I'm in. *hefts Big Stick*

netpositive

7 years ago

angel_vixen

7 years ago

ladymondegreen

7 years ago

seanan_mcguire

7 years ago

ladymondegreen

7 years ago

With your permission, I'd like to reproduce your post in its entirety in both my LJ and my Facebook. I will tweet the link to Megan's site as well. Please me know if this is all all right with you.

I was bullied. I was the weird kid and I was proud of it, because thankfully I had a family who encouraged my weirdness and always, always taught me how to stand my ground. It was still a painful, brutal adolescence that I survived thanks to a core group of kids like me -- there was some truth to misery loving company, for sure -- and my family's faith in me (even when I was at my worst). Sometimes I had to defend myself. Sometimes I answered emotional pain with physical. Quite frankly, I don't regret those occasions. Respect would have been nice but in its absence, I accepted fear. Being the scary weird kid gets you teased a little less. A little.
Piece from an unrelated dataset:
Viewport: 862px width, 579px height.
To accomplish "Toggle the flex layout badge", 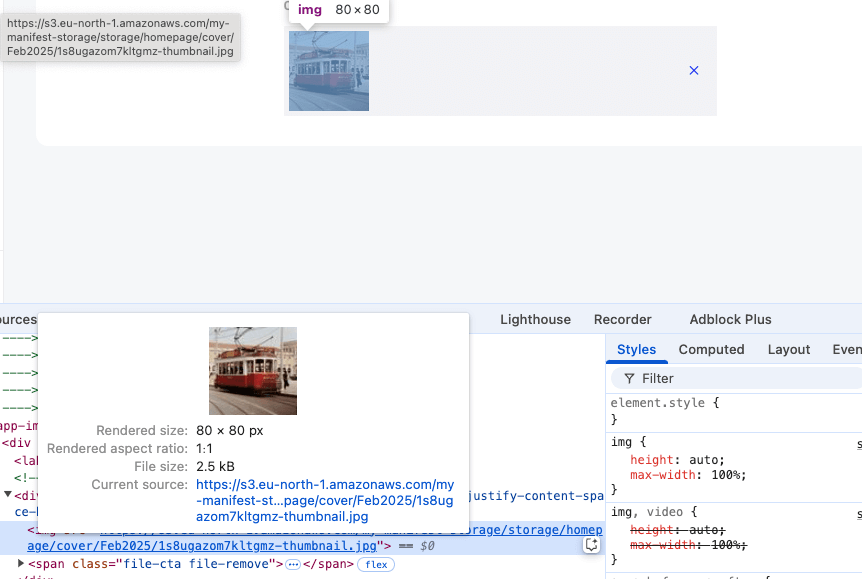I will [x=376, y=565].
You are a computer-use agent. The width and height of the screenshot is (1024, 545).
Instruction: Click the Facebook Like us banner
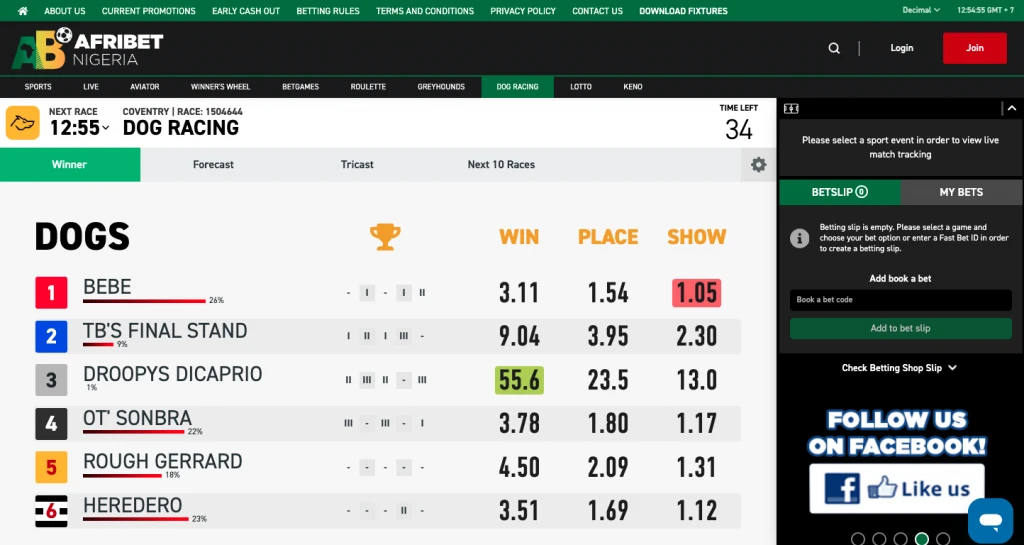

Not all of my friends survived the bullying unscathed. We had no deaths but there were a few attempts, a lot of drugs, a lot of drinking. Even some jail time. The repurcussions of bullying sometimes take years to surface. The scars never really fade. But sometimes, scar tissue heals harder than the skin that was there before and it becomes a kind of armor. Sometimes that's the best you get.
You are absolutely welcome to reproduce. Thank you for asking first.